Antimicrobial activity of nanoemulsion on drug-resistant bacterial pathogens

Krishnamoorthy R, Athinarayanan J, Periyasamy VS, Adisa AR, Al-Shuniaber MA, Gassem MA, Alshatwi AA
Microbial Pathogenesis, 2018


The appearance of drug-resistant (DR) bacteria in the community is a crucial development, and is associated with increased morbidity, mortality, healthcare costs, and antibiotic use. Natural oil nanoemulsions (NEs) have potential for antimicrobial applications. In the present study, we determined the antimicrobial activity of an NE against DR bacterial pathogens in vitro. The NE comprised Cleome viscosa essential oil, Tween 80 nonionic surfactant, and water.
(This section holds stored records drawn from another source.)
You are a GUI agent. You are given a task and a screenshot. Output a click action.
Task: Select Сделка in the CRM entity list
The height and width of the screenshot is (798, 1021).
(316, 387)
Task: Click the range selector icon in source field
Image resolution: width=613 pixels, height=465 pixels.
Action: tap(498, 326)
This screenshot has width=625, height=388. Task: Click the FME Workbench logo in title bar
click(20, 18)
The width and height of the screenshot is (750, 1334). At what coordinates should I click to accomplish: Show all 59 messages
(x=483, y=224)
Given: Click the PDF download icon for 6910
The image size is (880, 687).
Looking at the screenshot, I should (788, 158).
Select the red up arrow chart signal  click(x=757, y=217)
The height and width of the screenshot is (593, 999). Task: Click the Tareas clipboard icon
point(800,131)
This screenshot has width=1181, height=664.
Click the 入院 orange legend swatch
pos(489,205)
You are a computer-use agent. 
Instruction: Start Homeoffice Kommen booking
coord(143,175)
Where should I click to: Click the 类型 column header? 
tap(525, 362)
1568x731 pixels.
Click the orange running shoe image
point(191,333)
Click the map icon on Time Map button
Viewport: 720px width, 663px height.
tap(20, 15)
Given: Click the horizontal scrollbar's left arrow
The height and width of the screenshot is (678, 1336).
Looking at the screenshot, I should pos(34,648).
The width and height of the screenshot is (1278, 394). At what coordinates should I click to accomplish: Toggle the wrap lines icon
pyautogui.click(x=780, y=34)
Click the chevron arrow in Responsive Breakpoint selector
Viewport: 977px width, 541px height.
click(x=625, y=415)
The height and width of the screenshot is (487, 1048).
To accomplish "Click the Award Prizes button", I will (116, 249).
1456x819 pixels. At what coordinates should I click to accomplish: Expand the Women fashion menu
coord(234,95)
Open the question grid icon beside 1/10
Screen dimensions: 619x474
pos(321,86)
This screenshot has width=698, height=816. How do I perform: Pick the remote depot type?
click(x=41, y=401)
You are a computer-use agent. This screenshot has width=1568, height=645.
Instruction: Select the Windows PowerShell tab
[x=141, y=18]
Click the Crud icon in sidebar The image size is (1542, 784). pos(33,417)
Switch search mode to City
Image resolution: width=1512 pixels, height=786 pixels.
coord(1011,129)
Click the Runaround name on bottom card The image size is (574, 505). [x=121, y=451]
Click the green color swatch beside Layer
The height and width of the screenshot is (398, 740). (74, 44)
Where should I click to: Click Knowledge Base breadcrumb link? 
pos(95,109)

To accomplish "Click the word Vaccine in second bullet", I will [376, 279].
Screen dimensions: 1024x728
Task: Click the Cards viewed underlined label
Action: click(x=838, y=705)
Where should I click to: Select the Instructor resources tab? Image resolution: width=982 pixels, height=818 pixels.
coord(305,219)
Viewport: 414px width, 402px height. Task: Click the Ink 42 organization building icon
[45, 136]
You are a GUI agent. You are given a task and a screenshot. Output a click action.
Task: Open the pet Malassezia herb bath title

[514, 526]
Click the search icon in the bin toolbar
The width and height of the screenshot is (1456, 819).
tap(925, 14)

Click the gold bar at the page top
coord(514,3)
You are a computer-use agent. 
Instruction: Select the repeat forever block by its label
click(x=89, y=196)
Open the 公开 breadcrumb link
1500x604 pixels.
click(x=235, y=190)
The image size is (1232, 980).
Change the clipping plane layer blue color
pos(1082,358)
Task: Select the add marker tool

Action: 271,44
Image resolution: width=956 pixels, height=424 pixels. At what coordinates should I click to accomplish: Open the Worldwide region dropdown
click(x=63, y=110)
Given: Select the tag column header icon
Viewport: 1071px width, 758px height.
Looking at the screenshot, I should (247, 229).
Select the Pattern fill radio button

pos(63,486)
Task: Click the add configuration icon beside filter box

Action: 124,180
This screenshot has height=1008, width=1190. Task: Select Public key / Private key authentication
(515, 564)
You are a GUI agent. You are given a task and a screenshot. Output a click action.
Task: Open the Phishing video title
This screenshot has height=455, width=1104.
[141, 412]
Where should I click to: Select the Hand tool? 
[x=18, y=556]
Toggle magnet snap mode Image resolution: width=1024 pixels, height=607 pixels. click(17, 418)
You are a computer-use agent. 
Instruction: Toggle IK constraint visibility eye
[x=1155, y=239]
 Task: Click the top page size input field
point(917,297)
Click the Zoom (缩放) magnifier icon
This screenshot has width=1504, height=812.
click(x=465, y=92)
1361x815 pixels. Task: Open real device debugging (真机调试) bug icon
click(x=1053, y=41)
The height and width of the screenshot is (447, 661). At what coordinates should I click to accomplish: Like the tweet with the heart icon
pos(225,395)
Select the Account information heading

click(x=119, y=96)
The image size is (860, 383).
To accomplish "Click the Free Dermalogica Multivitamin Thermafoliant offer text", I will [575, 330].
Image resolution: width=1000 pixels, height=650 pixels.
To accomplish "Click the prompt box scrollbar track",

We found that an NE with a droplet size of 7 nm and an oil:surfactant (v/v) ratio of 1:3 was effective against methicillin-resistant Staphylococcus aureus (MRSA), DR Streptococcus pyogenes, and DR extended-spectrum beta-lactamase (ESBL)-producing Escherichia coli, Klebsiella pneumoniae, and Pseudomonas aeruginosa. Fourier-transform infrared (FTIR) spectroscopy revealed that NE treatment modified the functional groups of lipids, proteins, and nucleic acids in DR bacterial cells. Scanning electron microscopy (SEM) showed damage to the cell membranes and walls of NE-treated DR bacteria. These alterations were caused by bioactive compounds with wide-spectrum enzyme-inhibiting activity in the NE, such as β-sitosterol, demecolcine, campesterol, and heneicosyl formate. The results suggest that the nanoemulsion is effective against DR bacteria, and acts by inhibiting the drug efflux mechanism of DR strains.


Krishnamoorthy R, Athinarayanan J, Periyasamy VS, et al. Antimicrobial activity of nanoemulsion on drug-resistant bacterial pathogens. Microb Pathog. 2018; Apr 20.